Publicado em 26/04/2019 às 20h35
Minha Obra-Prima. Crédito: MARIO CHIERICO
Minha Obra-Prima. Crédito: MARIO CHIERICO

Com a economia em crise, a Argentina continua provando ao Brasil que dá, sim, para fazer cinema de qualidade com pouco dinheiro. Quer exemplos? Dois longas-metragens bem acima da média saíram dos pampas para conquistar festivais mundo afora na temporada passada: “O Anjo” e “Minha Obra-Prima”, este em cartaz no Estado.

“O Anjo”, cinebiografia do serial killer Carlos Robledo Puch concebida por Luis Ortega com “pimenta” e sensualidade – em uma interpretação magistral de Lorenzo Ferro –, conquistou fãs apaixonados no Festival de Cannes. Por sua vez, o Festival de Veneza aplaudiu “Minha Obra-Prima”, mais uma comédia de costumes inteligente gestada na cabeça paranoica dos irmãos Andrés e Gastón Duprat.

São deles títulos originais, que passeiam entre a acidez social e a comédia rasgada, mas sempre recheada de ironia, como “O Homem ao Lado” (2009), “Querida, Vou Comprar Cigarros e Já Volto” (2011) e “O Cidadão Ilustre” (2016), este último cultuado por aqui e representante da Argentina no Oscar 2017.

Em comum, os filmes dos Duprat (normalmente, Gastón dirige e Andrés faz o roteiro) não têm pudor em personificar o que há de pior na sociedade, como o escritor recluso que é perseguido pelos moradores de uma cidadezinha de forma grotesca por não aceitar bem uma homenagem, como visto em “O Cidadão Ilustre”.

Nesta mesma vibe politicamente incorreta, temos Renzo Nervi (em interpretação memorável do veterano Luis Brandoni), um artista plástico sociopata, recluso e inconformado com os rumos comerciais que a arte vem tomando.

Alex (Raúl Arévalo, também muito bem no papel), seu ex-agente, é tudo o que Nervi mais detesta: personifica o “capitalismo voraz consumindo a arte”, como o pintor adora defini-lo. Cultado e odiado na mesma intensidade, Renzo, um anti-herói quixotesco, sofre um acidente, o que traz Alex de volta para a sua vida.

QUESTIONAMENTOS

Dizer mais sobre a história pode atrapalhar o prazer de acompanhar uma trama deliciosa, recheada de humor e críticas sobre a superficialidade do mercado cultural. Como visto no também excelente “The Square: A Arte da Discórdia” (2017), vencedor da Palma de Ouro, há o questionamento sobre o que é arte, sua importância, e a forma como ela é consumida.
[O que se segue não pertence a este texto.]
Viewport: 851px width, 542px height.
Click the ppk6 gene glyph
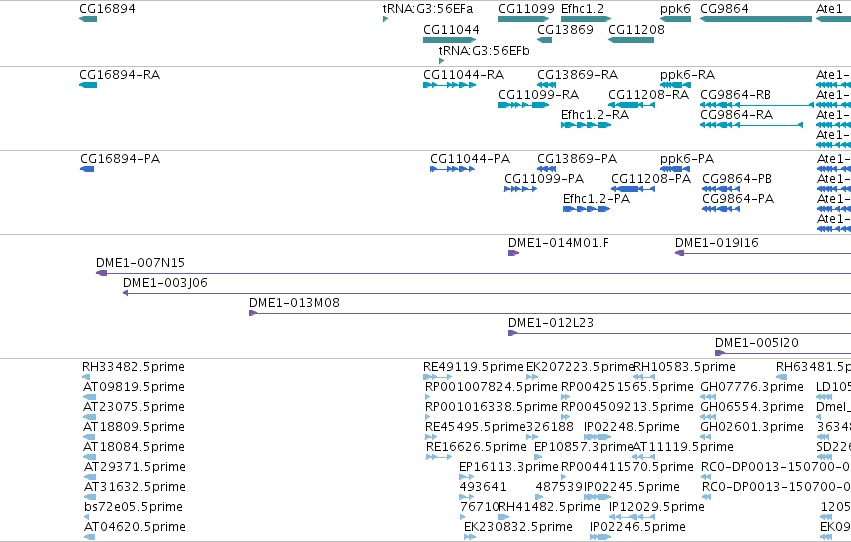pos(676,19)
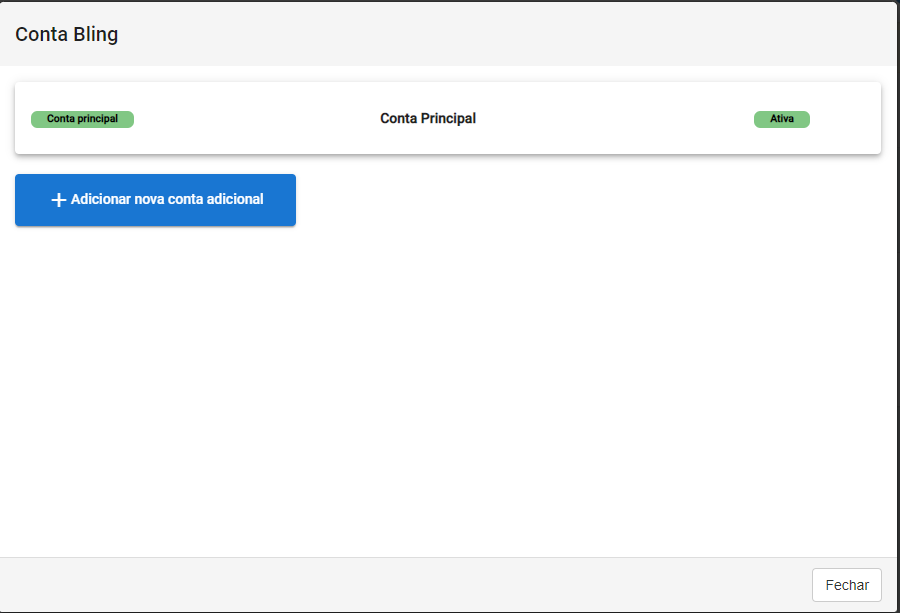Add a new additional account
The image size is (900, 613).
tap(156, 200)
Ninguém é poupado das críticas. Como uma metralhadora giratória, os Duprat satirizam os marchands, que querem ganhar dinheiro a todo custo; os donos de galeria, sempre querendo passar alguém para trás; e o público, que, segundo o filme, nem sempre sabe apreciar a boa arte. Em alguns casos até prefere ser enganado para não parecer desinformado.

Renzo destila seu veneno em frases impagáveis, do tipo: “para ser um artista de sucesso é necessário ser ganancioso e egoísta”, ou “quem faz arte não sabe fazer outra coisa ou tem algum tipo de deficiência”, ou mesmo “faço algo perfeitamente inútil e também não interessa a ninguém”.
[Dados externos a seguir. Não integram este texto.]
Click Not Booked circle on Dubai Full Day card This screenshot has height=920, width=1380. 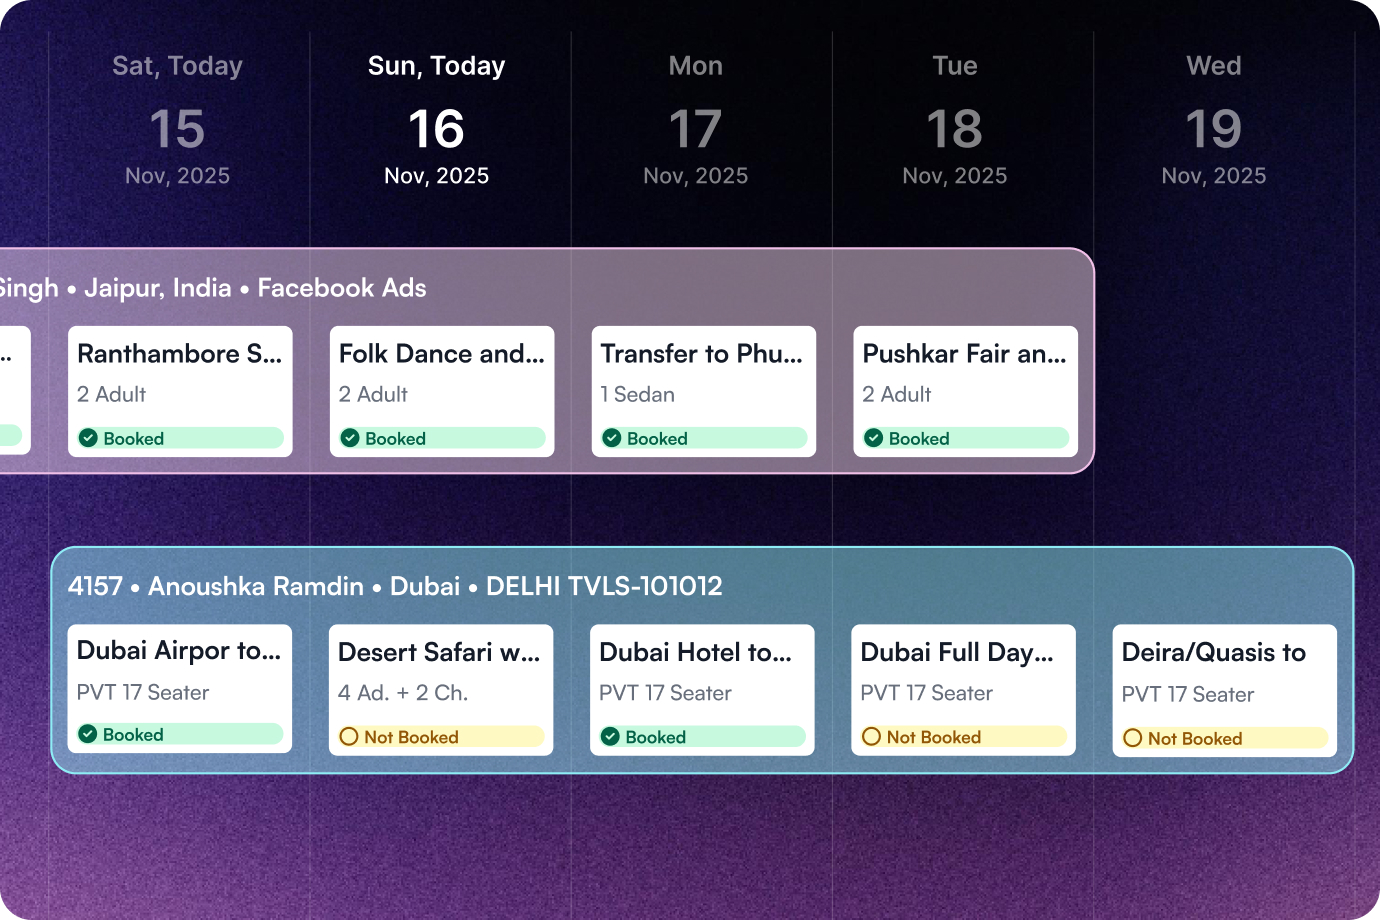tap(871, 737)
Pode soar agressivo, ou de mau gosto, mas a atuação acima do tom de Luis Brandoni é proposital e faz de “Minha-Obra Prima” uma comédia impagável.
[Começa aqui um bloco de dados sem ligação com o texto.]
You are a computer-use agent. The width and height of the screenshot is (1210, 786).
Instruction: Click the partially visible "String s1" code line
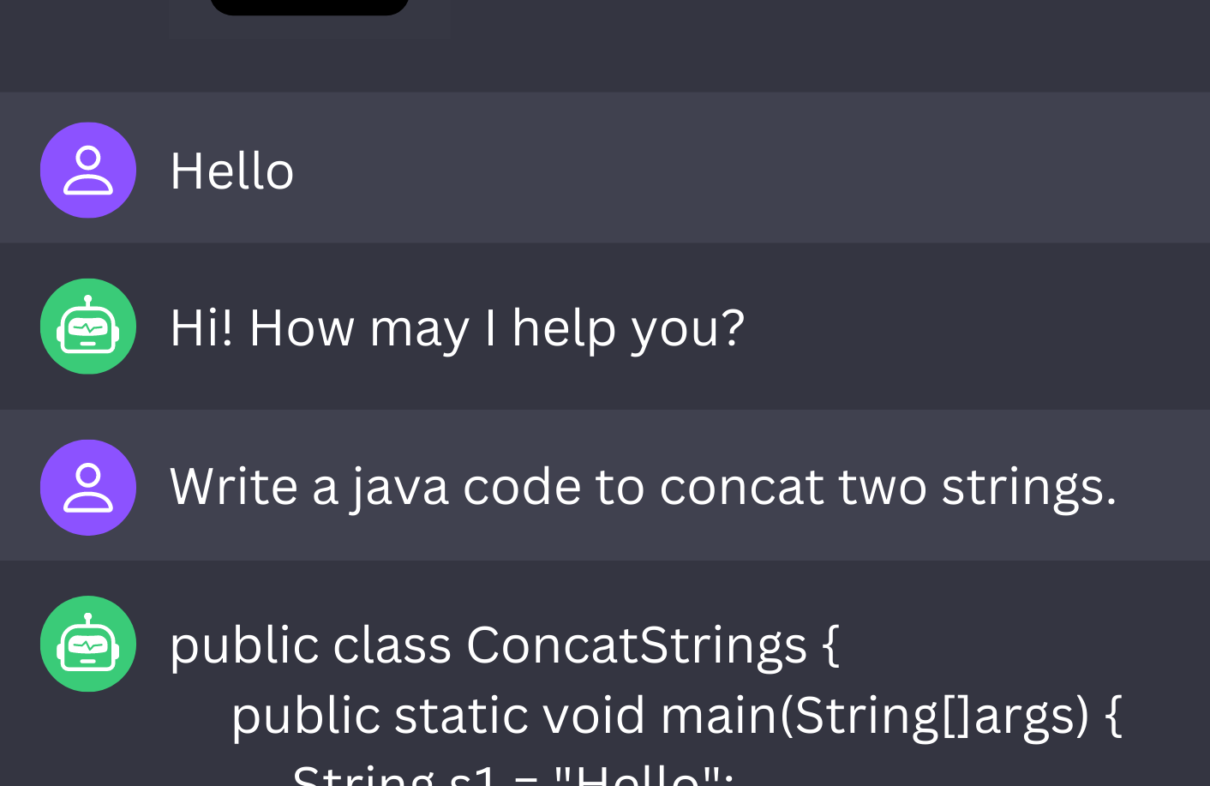(513, 774)
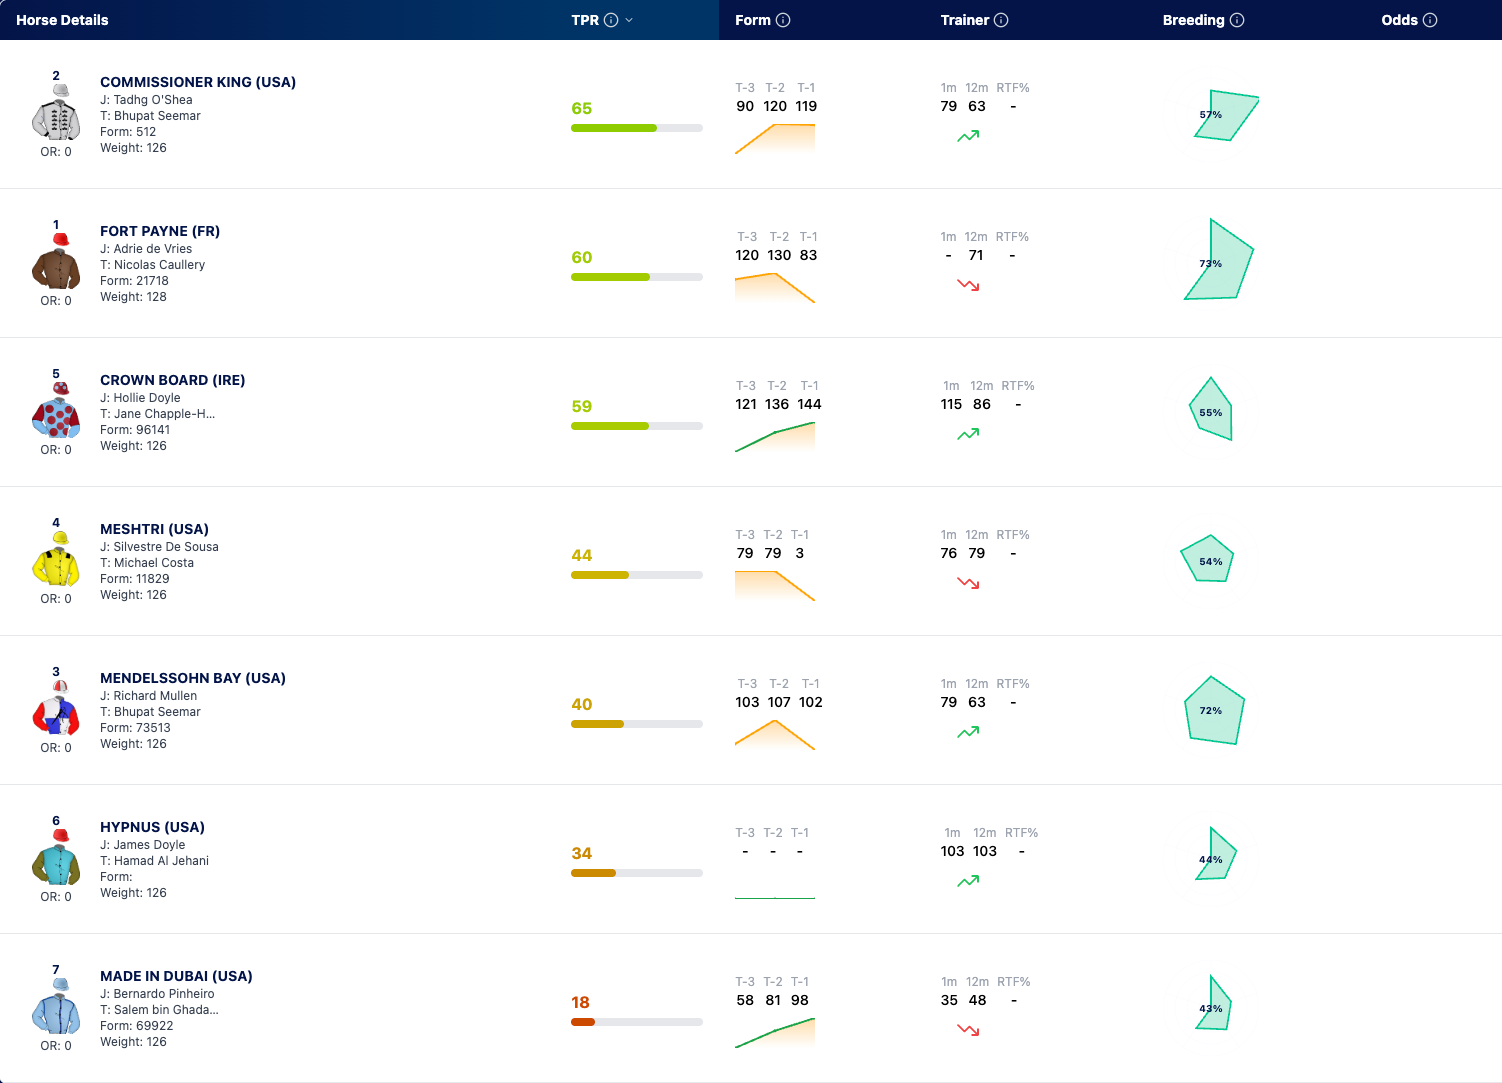Open MADE IN DUBAI (USA) horse link
The image size is (1502, 1083).
[176, 976]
O roteiro analisa de forma cirúrgica o métier das artes. Não poderia ser diferente, afinal, Andres Duprat, além de escritor, é diretor do Museu Nacional de Belas Artes da Argentina. Isso contribui para um dos vários méritos do filme, que é fugir da caricatura por mais que as situações apresentadas no decorrer da trama discorram para o exagero. Um humor que será melhor digerido por paladares mais refinados, como uma boa obra de Andy Warhol.